Excerpted passage =

──────

Summary:  Analytic Platforms are rapidly being augmented with features previously reserved for data scientists.  They are presented as easy to use but require substantial data literacy and advanced DS skills for the most complex.  Business users and analysts can pursue more complex problems on their own, but need good oversight.

4735191681Data Science Platform developers and Analytics Platform developers have been circling each other for years.  The DSP folks see the analyst market presenting a much larger customer base.  The ASP folks need to keep adding higher value features to maintain their shares.  Gartner says these two ecosystems are swirling closer and closer like binary stars headed for collision.

In Gartner’s report “Augmented Analytics Is the Future of Analytics” published late last year they show the various elements that used to be unique to Data Science Platforms that are finding their way into Analytic Platforms. 

The emphasis here is definitely on ‘Augmented’ as in fairly sophisticated features easy enough for a non-data scientist to use.  Not all vendors of these augmented platforms provide the same features though Gartner proposes that they will rapidly converge.

Whether you’re a CXX exec in charge of this integration or a data scientists asked to participate there are some risks as well as advantages here.

Augmented Data Prep

No one would argue that data prep is the first link in both good data science and analytics.  It’s also the biggest rub between IT where this has traditionally lived and users.  Platforms that have focused on using AI/ML techniques to simplify this task include Paxata and Trifacta plus others with more comprehensive capabilities.

Cleaning the data and even converting categoricals is relatively straightforward.  Combining and harmonizing multiple databases is another story.

──────

Dataset extract =

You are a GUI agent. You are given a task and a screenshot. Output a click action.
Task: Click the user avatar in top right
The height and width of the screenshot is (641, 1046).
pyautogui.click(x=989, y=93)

──────

Prompt =
Answer these questions using the augmented analytics article above, one answer per line and numbered to match:
1. What is the title of the Gartner report the article cites?
2. Which two platforms are named as using AI/ML techniques to simplify data prep?
3. What data prep task does the article call "another story" compared with cleaning data?

Answer to the task =
1. "Augmented Analytics Is the Future of Analytics"
2. Paxata and Trifacta
3. Combining and harmonizing multiple databases